- [Records for the task]
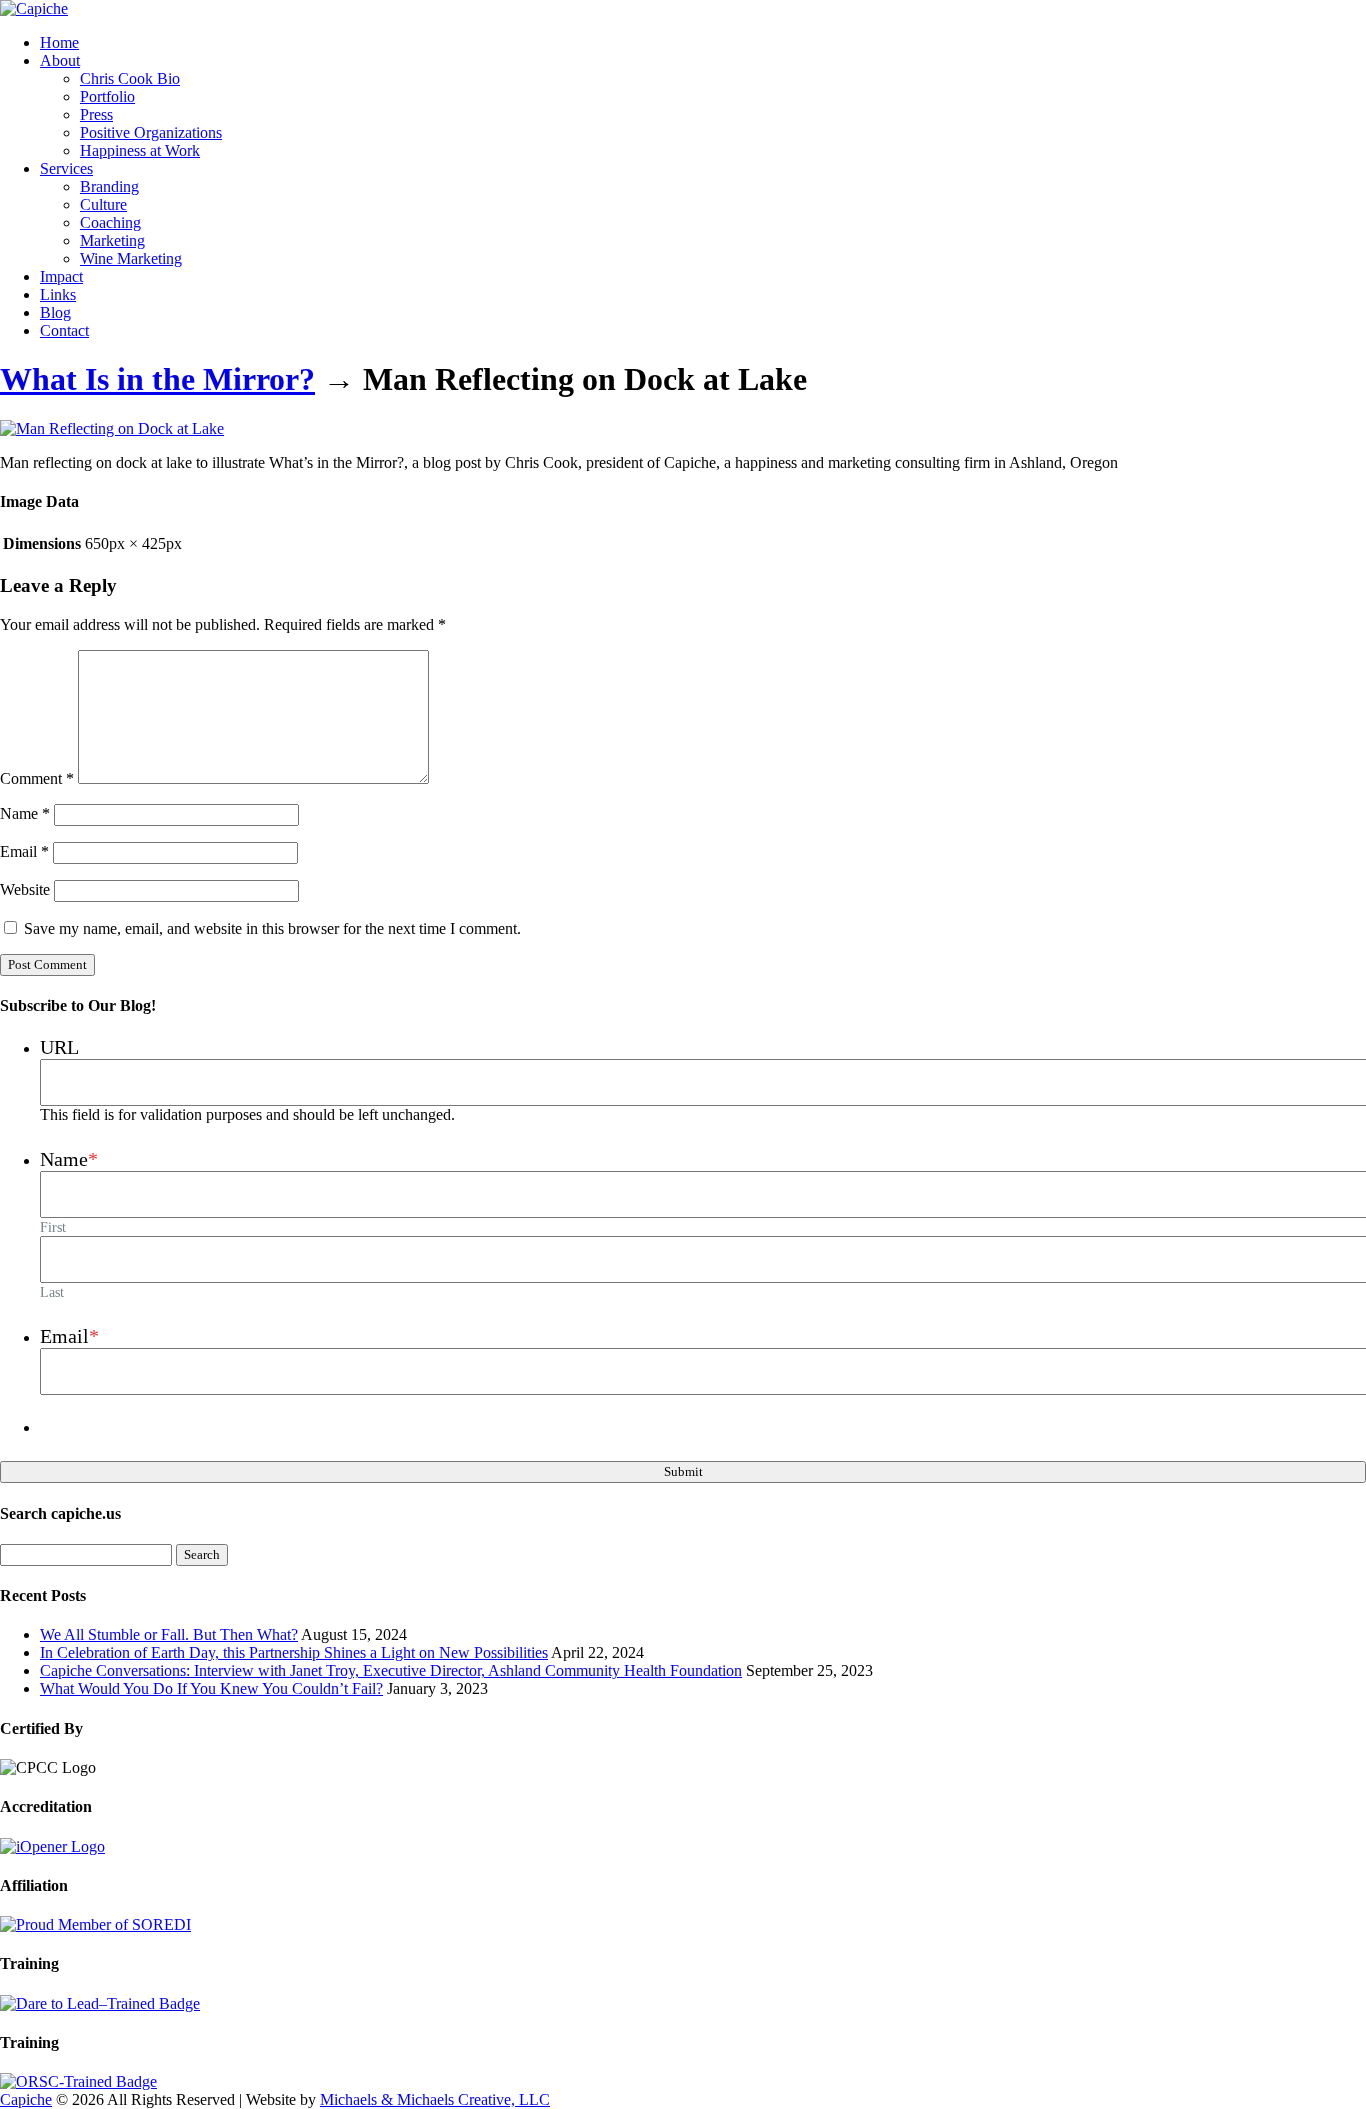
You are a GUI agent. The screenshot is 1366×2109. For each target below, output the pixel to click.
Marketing (112, 240)
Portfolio (107, 96)
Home (59, 42)
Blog (55, 312)
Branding (109, 186)
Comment (37, 778)
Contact (64, 330)
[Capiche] (34, 8)
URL (59, 1047)
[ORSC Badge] (78, 2081)
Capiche (26, 2099)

- [What to produce] Set down every entry exactly as it appears, but skip the pictures.

- [Output below]
You are a GUI agent. The screenshot is 1366×2109. For each target below, output the pixel to click.
Marketing (112, 240)
Portfolio (107, 96)
Home (59, 42)
Blog (55, 312)
Branding (109, 186)
Comment (37, 778)
Contact (64, 330)
[Capiche] (34, 8)
URL (59, 1047)
[ORSC Badge] (78, 2081)
Capiche (26, 2099)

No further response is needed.